Um exemplo bastante ilustrativo dado por Dennett (2013c) é o dos preconceitos. Ele pede para supormos que Pat atribui a Mike uma “coisa” em relação aos ruivos. Essa “coisa” não é uma crença, não é uma atitude proposicional, mas se revela nas suas atitudes: um comportamento mais agressivo e hostil em relação aos ruivos, uma dificuldade maior para elogiar um ruivo e por aí vai... Pat pode estar mais correta em relação a Mike do que ele próprio sabe, pois a atitude dele não pode ser pinçada por meio da atribuição de uma crença isolada, nem por ele mesmo nem pelo intérprete. Seu comportamento está enraizado em um conjunto de crenças das quais ele não tem muita consciência e que não se sujeitam a codificação linguística. Os preconceitos influenciam o comportamento das pessoas de uma forma muito complexa, frequentemente sem que elas próprias possam perceber. Justamente por isso, não podem ser capturados em forma de crenças isoladas.

Assim, Dennett rejeita a ideia de que as atitudes proposicionais possam ser selecionadas e atribuídas de modo discreto. Elas não podem, para ele, ser individualizadas. Além do mais, a atribuição de estados mentais não inclui apenas atitudes proposicionais, mas também estados não proposicionais. Outro ponto: ao atribuir estados mentais a alguém, o intérprete pode fazê-lo de modo proposicional, por exemplo, “creio que João creia que choverá em breve”, como também pode fazer de modo não proposicional. Isso vale tanto para a atribuição de estados mentais proposicionais quanto para a atribuição de estados não proposicionais. É uma consequência de não se considerar a psicologia de senso comum como uma teoria.

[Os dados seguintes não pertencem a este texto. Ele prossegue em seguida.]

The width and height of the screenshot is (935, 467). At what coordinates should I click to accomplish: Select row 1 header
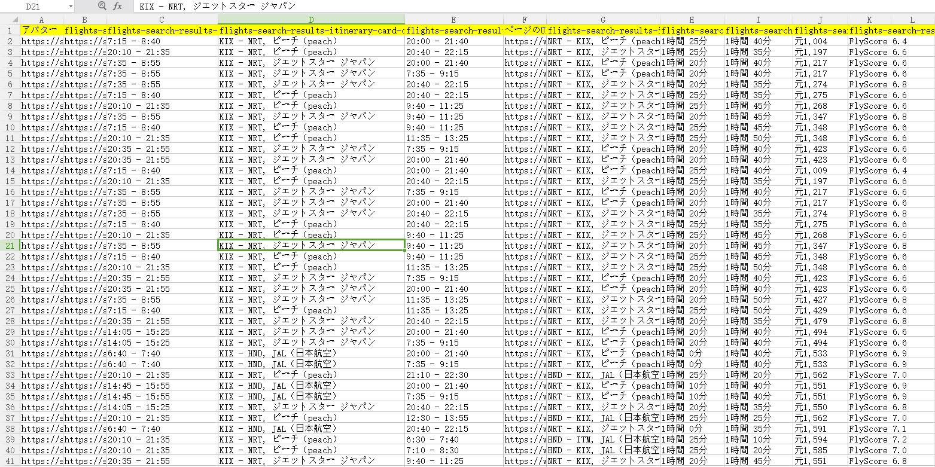[10, 30]
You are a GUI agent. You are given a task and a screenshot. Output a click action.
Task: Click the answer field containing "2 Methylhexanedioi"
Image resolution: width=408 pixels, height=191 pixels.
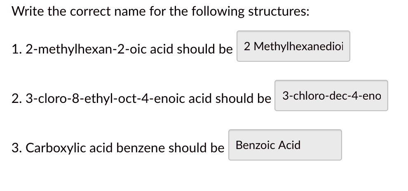tap(293, 46)
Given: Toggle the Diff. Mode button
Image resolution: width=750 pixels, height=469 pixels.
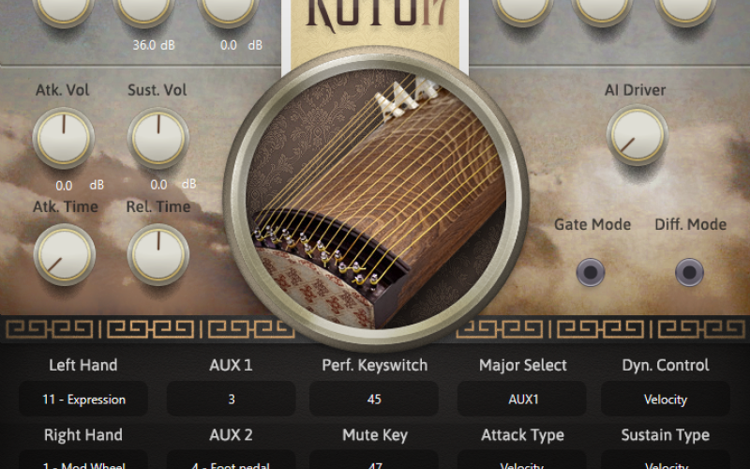Looking at the screenshot, I should click(689, 272).
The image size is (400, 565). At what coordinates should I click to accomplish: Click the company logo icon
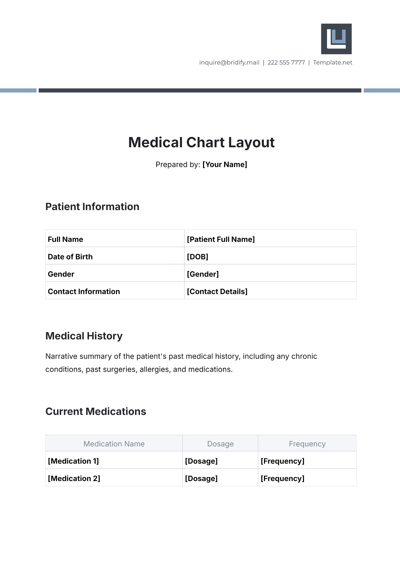[x=336, y=39]
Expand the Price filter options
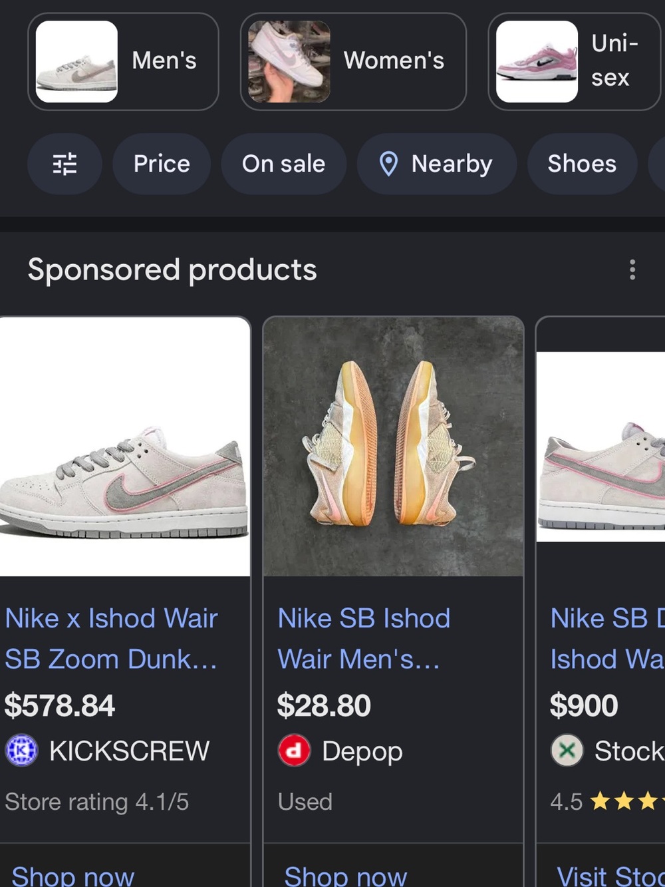The image size is (665, 887). [162, 164]
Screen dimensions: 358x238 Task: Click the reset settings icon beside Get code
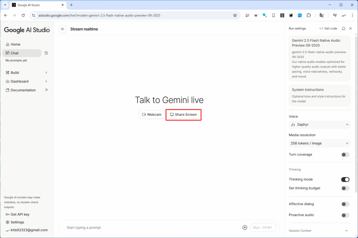coord(343,29)
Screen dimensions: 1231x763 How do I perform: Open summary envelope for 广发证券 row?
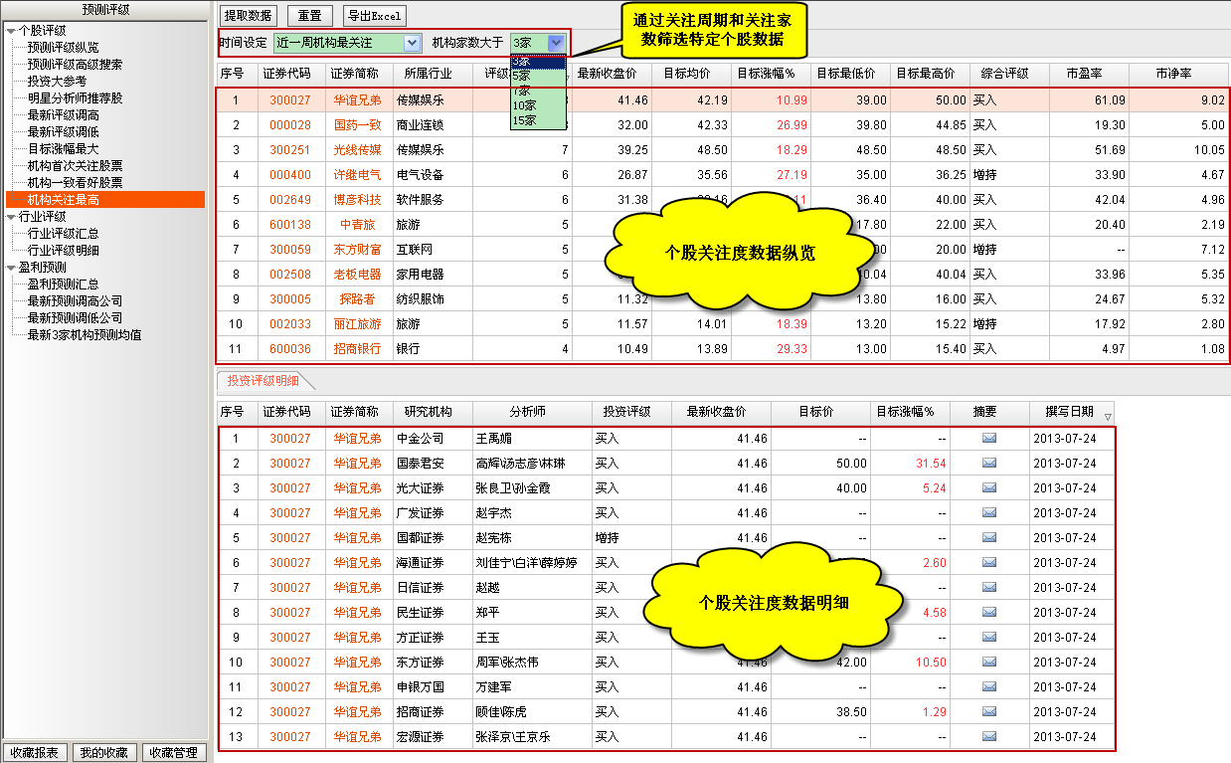point(988,513)
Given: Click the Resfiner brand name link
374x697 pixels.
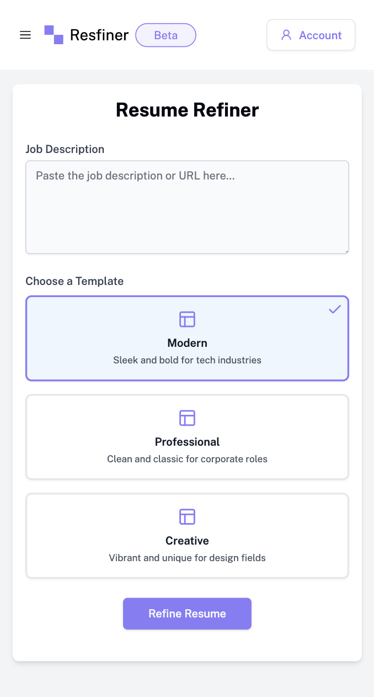Looking at the screenshot, I should click(99, 35).
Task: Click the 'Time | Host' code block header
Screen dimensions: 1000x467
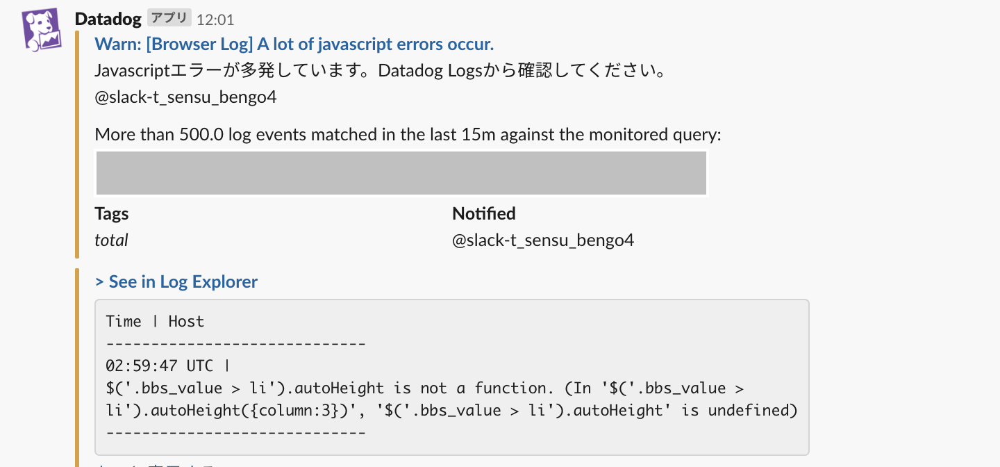Action: pyautogui.click(x=155, y=321)
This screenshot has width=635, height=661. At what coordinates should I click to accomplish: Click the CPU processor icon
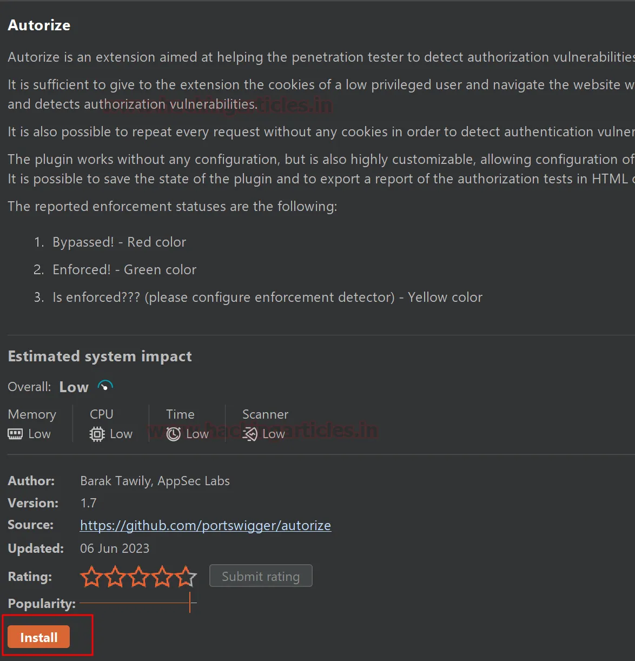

Uma consequência dessa rejeição é que não se podem localizar estados cerebrais correspondentes a crenças isoladas, assim também não se encontram estados funcionais de um sistema correspondentes a atitudes proposicionais específicas. Dennett (2013b) apresenta uma situação para mostrar isso. Imagine que um cientista “neurocriptógrafo” implante na mente de um sujeito a seguinte crença falsa: “tenho um irmão mais velho que vive em Cleveland”. Então, esse sujeito diz isso aos seus amigos em um bar, mas logo é questionado: - “Como ele

se chama?” Rapidamente, o sujeito irá perceber que sua crença era falsa, pois não é possível inserir uma crença solta que não combine com as demais crenças daquele sujeito. Uma crença falsa depende, portanto, de uma complexidade de ajustes no conjunto de estados mentais daquele sujeito.